▶ **TASK DETAILS**:
Restate every entry word for word.

▶ **PROVIDED DATA**:
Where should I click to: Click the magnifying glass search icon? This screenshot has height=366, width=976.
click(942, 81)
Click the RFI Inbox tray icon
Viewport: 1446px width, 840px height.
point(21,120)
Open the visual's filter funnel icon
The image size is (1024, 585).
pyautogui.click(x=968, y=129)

▶ **OUTPUT FOR THIS EXERCISE**:
Where should I click to: Click the magnifying glass search icon? This screenshot has height=366, width=976.
click(942, 81)
Click the RFI Inbox tray icon
Viewport: 1446px width, 840px height.
point(21,120)
Open the visual's filter funnel icon
The image size is (1024, 585).
pyautogui.click(x=968, y=129)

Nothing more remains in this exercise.